名古屋のお土産菓子の老舗がコロナショックで大ピンチに
名古屋の「元祖鯱もなか本店」は1907(明治40)年創業で、114年の歴史を誇る老舗和菓子店。看板商品は名古屋のシンボル・金のしゃちほこをかたどった最中。1921(大正10)年に創業者が考案するとたちまちヒット商品となり、戦前は青柳ういろう、納屋橋饅頭と並ぶ“名古屋のお土産菓子御三家”のひとつにも挙げられました。近年は名古屋駅や名古屋城、中部国際空港などでの販売を主とし、観光客向けのお土産として親しまれてきました。
しかし、昨年からのコロナ禍で状況は一変。売上の中心だったお土産需要がごっそりなくなってしまったのです。
「販売の7割を駅や観光地への卸が占めていたので、その分がほぼなくなり、売上は例年の1/3にまで落ち込みました」と同社代表の古田花恵さん。一世紀以上の店の歴史の中でも最大級のピンチに陥ってしまったのです。
初めて知ったお客の声をきっかけに4代目に
この非常事態の中で、古田さんがフェイスブックで見つけたのがコロナ支援の特別販売サイトでした。これはコロナ禍で売るあてがなくなってしまった特産品などをネット通販し、生産者を応援するとともにフードロスを削減しようという取り組み。和菓子も販売できなければ廃棄処分になってしまうため、古田さんもここに鯱もなかを出品。すると思いもよらなかった反応がありました。

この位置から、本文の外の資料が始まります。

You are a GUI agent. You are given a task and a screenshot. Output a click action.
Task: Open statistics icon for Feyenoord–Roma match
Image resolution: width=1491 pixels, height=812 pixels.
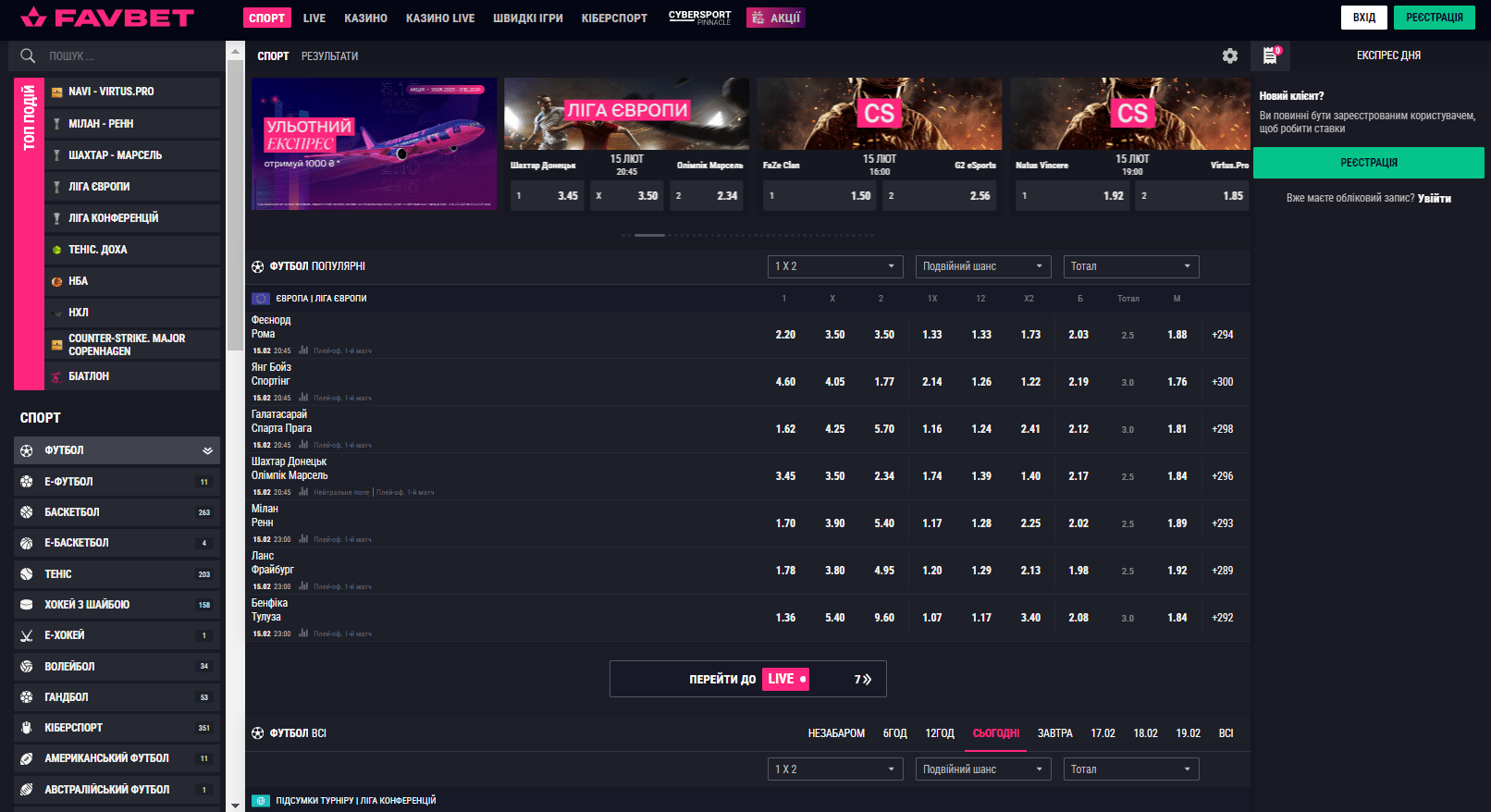[x=303, y=351]
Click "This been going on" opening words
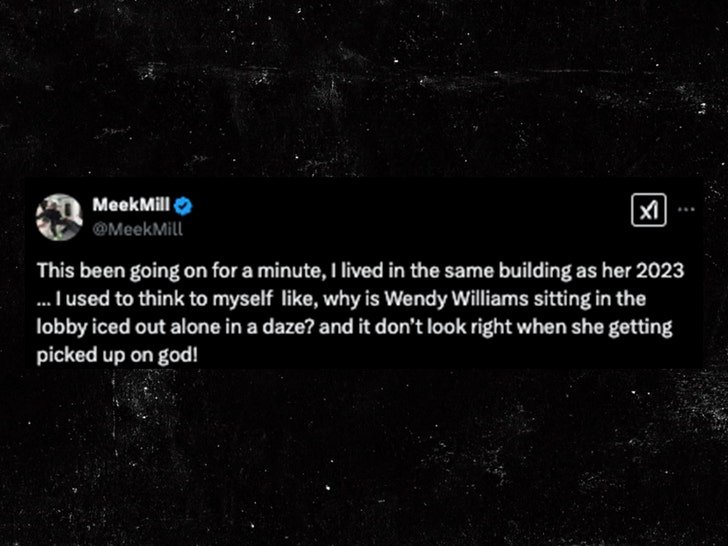 point(109,271)
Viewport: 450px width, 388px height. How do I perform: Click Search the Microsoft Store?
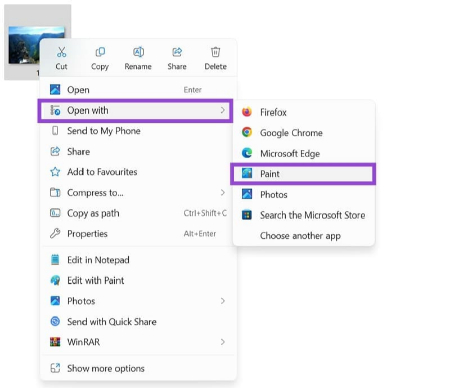[304, 215]
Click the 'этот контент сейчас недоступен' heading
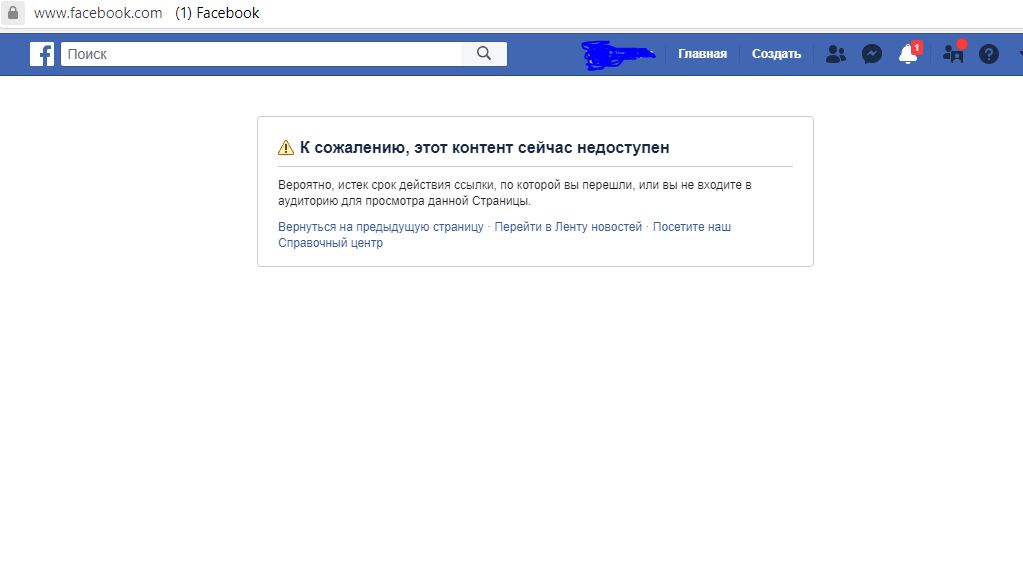The width and height of the screenshot is (1023, 584). click(x=485, y=148)
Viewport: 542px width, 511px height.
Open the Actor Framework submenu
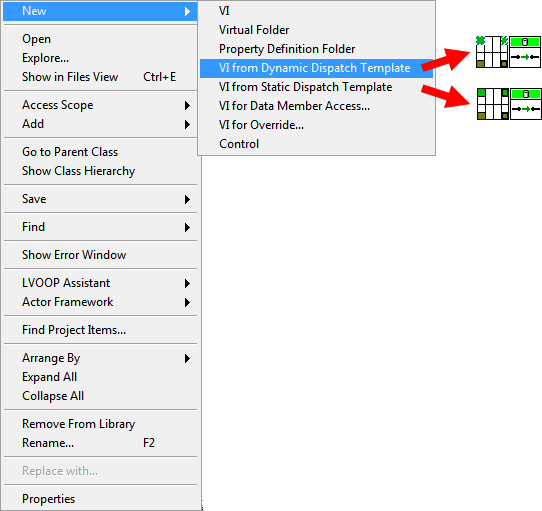[100, 302]
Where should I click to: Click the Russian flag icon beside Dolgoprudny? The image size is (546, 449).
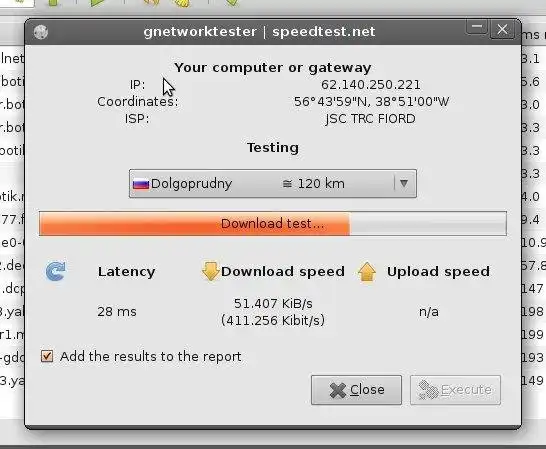141,184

「“おいしかったです!”“ずっと残してほしい。頑張ってください”“今度お店にも買いに行きます”など、温かいメッセージをたくさんいただきました。200件近いご注文をいただき売上的にもとても助かったんですが、これまで卸中心でお客様の声を聞く機会がほとんどなかったので、“こんなに愛されて求められているんだ!”と初めて実感できたんです」
実は3代目にあたる父・関山寛さんは子どもたち(花恵さんと兄の2人兄妹)に家業を継がせるつもりはなく、数年前から“店の終活”を始めていたのだそう。古田さんも20代の頃は美容系の職に就き、結婚後は専業主婦として子育て中心の生活。家業の大変さは身にしみて分かっていたため、父親の意思を尊重し、遠くない将来、看板を下ろすことになるだろうと覚悟していたといいます。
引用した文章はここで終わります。